Trener Cieślak ma jednak inne, poważniejsze zmartwienie. W czwartek kontuzji nabawił się w meczu ligi angielskiej Tomasz Jędrzejak. Jego Belle Vue Manchester wygrało z Ipswich 52:37, ale on w czwartym swoim starcie upadł na tor i później odczuwał ból kostki. Wczoraj przeszedł konsultacje lekarskie w Szpitalu Wojskowym. - Niestety, żużlowiec ma złamaną kostkę i musieliśmy założyć gips - mówi Jan Chomik.
Jędrzejaka na pewno zabraknie więc w meczu z Polonią. Zastąpi go Piotr Baron. Przypomnijmy tylko, że skutki urazu kostki odczuwa jeszcze Anglik Scott Nicholls, przewidziany do składu na mecz z Polonią Bydgoszcz. "Scottie" nabawił się go po kolizji z... mechanikiem Tony'ego Rickardssona, testującym w parkingu motocykl. Zdarzenie to miało miejsce trzy tygodnie temu podczas Grand Prix w słoweńskim Krsku. - Tak naprawdę to mnie nie interesuje, ile Nicholls robi punktów w Anglii i Szwecji, ważne będzie, ile zrobi w niedzielę - ucina dyskusję o formie Anglika trener Cieślak.

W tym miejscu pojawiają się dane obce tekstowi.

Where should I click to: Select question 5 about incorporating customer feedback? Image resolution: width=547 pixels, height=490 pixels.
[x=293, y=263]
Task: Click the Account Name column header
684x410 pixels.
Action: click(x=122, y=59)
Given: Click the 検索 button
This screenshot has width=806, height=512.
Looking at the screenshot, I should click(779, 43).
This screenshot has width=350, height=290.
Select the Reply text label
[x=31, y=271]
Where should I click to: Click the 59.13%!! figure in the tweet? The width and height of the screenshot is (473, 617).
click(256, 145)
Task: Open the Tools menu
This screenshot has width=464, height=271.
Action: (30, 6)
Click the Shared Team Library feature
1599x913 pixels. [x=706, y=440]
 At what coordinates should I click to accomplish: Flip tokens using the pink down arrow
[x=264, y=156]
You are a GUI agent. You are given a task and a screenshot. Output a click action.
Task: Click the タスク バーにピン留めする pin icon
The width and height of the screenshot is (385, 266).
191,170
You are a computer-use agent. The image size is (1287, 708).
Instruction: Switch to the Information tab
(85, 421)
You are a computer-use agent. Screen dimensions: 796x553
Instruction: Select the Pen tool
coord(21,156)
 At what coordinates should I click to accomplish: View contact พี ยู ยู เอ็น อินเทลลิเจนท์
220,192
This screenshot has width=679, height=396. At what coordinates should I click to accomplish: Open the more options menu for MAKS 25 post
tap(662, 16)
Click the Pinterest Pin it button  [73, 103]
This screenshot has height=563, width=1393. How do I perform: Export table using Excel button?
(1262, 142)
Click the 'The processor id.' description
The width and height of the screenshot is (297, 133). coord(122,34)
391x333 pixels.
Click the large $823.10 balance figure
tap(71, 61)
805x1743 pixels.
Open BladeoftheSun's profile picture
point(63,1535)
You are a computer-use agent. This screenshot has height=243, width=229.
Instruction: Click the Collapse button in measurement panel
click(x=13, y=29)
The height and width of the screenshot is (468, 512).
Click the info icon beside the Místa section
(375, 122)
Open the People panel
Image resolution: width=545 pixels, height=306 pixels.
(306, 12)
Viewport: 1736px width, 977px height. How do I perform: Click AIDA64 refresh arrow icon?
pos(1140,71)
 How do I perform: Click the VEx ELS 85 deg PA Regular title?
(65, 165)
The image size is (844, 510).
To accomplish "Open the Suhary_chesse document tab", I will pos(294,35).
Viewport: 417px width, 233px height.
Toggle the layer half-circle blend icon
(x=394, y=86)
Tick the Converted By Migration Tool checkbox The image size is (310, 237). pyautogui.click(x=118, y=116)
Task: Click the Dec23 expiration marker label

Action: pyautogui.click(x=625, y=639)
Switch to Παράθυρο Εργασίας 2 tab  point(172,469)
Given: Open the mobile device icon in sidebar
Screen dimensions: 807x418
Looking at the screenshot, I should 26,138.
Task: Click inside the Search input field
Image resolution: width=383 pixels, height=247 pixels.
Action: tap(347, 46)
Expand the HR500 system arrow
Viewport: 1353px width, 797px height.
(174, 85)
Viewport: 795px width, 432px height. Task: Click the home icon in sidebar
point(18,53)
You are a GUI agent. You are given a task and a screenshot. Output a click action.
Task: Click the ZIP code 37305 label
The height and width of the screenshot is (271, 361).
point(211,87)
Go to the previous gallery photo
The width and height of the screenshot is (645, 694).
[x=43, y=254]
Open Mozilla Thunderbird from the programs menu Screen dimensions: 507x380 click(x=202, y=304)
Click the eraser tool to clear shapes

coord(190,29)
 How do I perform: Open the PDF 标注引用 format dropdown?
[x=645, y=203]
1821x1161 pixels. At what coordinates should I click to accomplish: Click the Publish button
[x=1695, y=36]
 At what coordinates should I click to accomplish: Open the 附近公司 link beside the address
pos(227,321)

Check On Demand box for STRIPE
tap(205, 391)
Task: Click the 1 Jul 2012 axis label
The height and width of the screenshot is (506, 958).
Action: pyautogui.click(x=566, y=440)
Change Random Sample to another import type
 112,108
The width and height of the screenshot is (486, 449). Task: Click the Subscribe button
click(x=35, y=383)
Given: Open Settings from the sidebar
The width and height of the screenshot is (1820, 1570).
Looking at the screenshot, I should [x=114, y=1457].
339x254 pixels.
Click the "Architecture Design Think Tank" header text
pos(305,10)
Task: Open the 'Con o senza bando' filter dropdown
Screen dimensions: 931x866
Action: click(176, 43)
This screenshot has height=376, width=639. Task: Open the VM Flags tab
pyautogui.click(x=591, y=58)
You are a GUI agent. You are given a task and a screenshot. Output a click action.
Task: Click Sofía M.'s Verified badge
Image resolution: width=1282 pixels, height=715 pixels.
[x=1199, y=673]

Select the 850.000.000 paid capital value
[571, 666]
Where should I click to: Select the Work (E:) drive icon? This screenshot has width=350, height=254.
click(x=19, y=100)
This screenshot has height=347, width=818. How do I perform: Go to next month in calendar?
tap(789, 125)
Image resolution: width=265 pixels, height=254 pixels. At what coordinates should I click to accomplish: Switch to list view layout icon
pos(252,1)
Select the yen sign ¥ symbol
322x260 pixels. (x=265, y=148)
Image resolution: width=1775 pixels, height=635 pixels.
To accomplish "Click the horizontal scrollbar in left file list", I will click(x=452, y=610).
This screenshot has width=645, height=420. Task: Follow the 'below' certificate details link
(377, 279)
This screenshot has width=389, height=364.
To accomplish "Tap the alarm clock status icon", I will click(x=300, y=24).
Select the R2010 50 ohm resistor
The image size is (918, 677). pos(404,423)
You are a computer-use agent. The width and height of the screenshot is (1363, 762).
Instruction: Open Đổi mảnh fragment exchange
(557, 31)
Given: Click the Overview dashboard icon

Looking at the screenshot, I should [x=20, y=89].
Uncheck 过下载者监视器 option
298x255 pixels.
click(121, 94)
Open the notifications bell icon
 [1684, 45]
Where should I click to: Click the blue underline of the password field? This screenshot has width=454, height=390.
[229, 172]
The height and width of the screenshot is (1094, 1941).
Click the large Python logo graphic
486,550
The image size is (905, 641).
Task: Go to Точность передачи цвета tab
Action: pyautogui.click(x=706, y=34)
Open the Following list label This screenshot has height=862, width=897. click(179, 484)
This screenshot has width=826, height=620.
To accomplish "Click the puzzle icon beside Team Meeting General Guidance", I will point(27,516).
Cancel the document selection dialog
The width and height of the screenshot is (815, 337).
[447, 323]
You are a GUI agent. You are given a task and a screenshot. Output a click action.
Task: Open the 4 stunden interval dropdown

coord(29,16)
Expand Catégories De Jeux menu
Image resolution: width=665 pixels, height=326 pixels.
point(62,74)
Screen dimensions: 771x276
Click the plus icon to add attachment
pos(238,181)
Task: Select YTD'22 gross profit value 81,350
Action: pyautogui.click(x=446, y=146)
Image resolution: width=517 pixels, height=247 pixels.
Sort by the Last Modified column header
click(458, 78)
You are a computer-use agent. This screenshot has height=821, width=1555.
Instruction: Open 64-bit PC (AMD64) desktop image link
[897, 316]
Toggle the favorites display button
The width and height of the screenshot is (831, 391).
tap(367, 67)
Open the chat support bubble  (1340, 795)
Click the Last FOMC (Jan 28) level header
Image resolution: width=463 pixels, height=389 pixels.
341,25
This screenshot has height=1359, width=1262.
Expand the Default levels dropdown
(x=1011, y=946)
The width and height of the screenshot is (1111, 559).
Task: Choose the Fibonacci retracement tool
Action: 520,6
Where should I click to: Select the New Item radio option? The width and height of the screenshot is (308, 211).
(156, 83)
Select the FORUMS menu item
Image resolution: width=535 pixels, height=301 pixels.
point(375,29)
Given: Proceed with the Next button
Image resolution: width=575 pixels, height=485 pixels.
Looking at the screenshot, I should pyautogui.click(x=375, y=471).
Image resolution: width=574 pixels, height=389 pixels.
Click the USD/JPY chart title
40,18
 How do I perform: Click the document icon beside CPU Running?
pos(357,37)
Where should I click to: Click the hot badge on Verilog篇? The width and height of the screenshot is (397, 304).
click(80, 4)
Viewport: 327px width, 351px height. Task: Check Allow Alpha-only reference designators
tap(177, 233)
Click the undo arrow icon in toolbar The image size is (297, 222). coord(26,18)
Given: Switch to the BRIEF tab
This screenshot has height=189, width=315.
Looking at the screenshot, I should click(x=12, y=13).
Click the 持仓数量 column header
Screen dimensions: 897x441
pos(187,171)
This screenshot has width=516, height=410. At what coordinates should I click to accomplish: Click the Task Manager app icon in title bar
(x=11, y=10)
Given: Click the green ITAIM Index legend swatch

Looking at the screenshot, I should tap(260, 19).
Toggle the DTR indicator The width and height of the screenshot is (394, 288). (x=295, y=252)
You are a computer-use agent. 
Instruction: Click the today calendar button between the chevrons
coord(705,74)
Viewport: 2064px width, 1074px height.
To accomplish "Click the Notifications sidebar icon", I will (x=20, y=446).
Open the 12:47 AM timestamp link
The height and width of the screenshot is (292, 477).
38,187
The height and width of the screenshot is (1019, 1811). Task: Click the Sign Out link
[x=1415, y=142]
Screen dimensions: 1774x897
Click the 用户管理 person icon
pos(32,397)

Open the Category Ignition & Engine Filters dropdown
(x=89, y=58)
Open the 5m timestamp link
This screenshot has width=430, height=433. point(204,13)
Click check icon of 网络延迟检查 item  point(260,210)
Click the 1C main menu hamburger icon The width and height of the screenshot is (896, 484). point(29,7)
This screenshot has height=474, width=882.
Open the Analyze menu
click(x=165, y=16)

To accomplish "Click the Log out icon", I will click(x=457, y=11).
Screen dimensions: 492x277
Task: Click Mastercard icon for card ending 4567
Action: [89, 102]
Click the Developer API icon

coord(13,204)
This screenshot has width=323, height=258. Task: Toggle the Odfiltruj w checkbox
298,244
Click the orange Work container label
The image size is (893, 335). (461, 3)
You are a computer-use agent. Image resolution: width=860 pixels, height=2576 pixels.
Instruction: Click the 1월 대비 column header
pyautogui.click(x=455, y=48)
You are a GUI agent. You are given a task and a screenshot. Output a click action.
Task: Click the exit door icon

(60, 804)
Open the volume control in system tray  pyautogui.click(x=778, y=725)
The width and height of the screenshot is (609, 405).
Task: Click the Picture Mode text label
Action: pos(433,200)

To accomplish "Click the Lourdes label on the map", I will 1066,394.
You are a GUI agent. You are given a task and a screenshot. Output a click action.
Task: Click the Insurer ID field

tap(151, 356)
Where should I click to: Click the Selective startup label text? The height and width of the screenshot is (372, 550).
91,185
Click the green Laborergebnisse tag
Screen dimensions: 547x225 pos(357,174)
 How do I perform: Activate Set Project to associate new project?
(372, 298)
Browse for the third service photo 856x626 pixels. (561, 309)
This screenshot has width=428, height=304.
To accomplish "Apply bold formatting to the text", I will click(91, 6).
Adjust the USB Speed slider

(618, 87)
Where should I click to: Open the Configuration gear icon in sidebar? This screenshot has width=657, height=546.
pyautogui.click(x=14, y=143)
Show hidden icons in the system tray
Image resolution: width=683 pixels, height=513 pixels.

Strata "Ogóra", a także niepełna dyspozycja fizyczna Nichollsa stawia Atlas w dość trudnym położeniu. Polonia, o czym wiadomo było już kilka dni temu, awizowała na mecz we Wrocławiu najsilniejszy skład z Anglikiem Markiem Loramem, Gollobami i Protasiewiczem. Atlas, jeśli chce wygrać, musi równo punktować od początku meczu. Bardzo wiele zależeć będzie od liderów - Krzyżaniaka (bardzo solidnie prezentował się na wczorajszym treningu) i Hancocka, który jest ostatnio w wyśmienitej dyspozycji. Mecz od początku będzie ciężki.